これが「ビジネスメール詐欺(Business E-mail Compromise=BEC)」と呼ばれる新手のサイバー犯罪だ。いわば「偽の指示メール」。ここ数年で数十億ドルもの被害が出ている。
「この連中は隙さえあればつけこんでくる」と、FBIのミッチェル・トンプソン捜査官は14日、ニューヨーク市で開かれたサイバー犯罪の懇談会で語った。「セキュリティの脆弱なところを見逃さない」
【参考記事】サイバー犯罪に取り組むインターポールを訪ねて
冒頭で紹介したCEOへのなりすまし――初めて確認されたのは2016年4月の確定申告時期の直前だった――以外にも、BECにはいくつか種類がある。ハッカーたちは個人の情報を盗み、それをほかの犯罪者に売ったり、クレジットカードや税金還付詐欺に利用したりする。
他にも、ハッキングで経営幹部になりすまし、財務担当者にメールしてすぐに送金するよう指示する詐欺もある。たいてい送金先は中国か香港の銀行だ。「ニューヨークだけで9000万ドルの被害があった」と、FBIのトンプソンは言う。被害企業がどれだけ早く犯行に気付くかによって「お金を取り戻せる場合と、取り戻せない場合がある」。

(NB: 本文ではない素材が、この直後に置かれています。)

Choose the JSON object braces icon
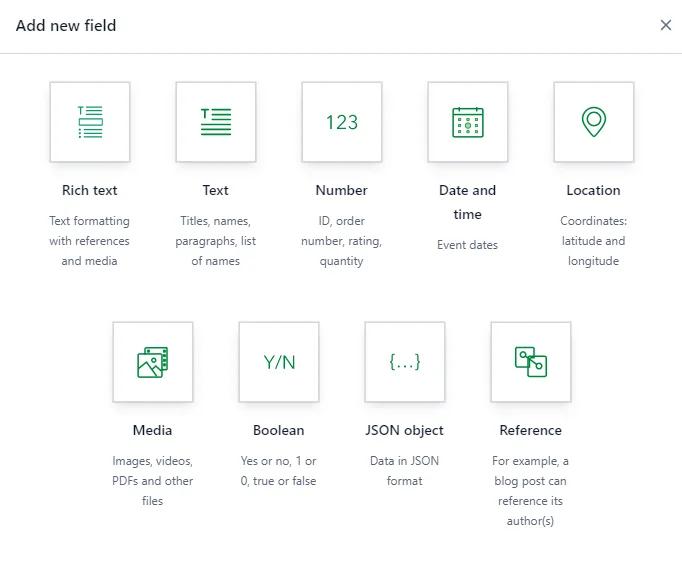Image resolution: width=682 pixels, height=563 pixels. click(405, 362)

FBIによれば、2013年後半~2016年5月にBECでハッカーに盗まれた、あるいは未遂に終わった事件の総額は世界で30億ドルを超える。米国内外の被害企業から2万2000件以上の事例が報告されている。未遂に終わった事件も含めると、アメリカの全50州、世界の約100カ国でBEC犯罪が起きていて、2015年1月以降で1300%も増加している。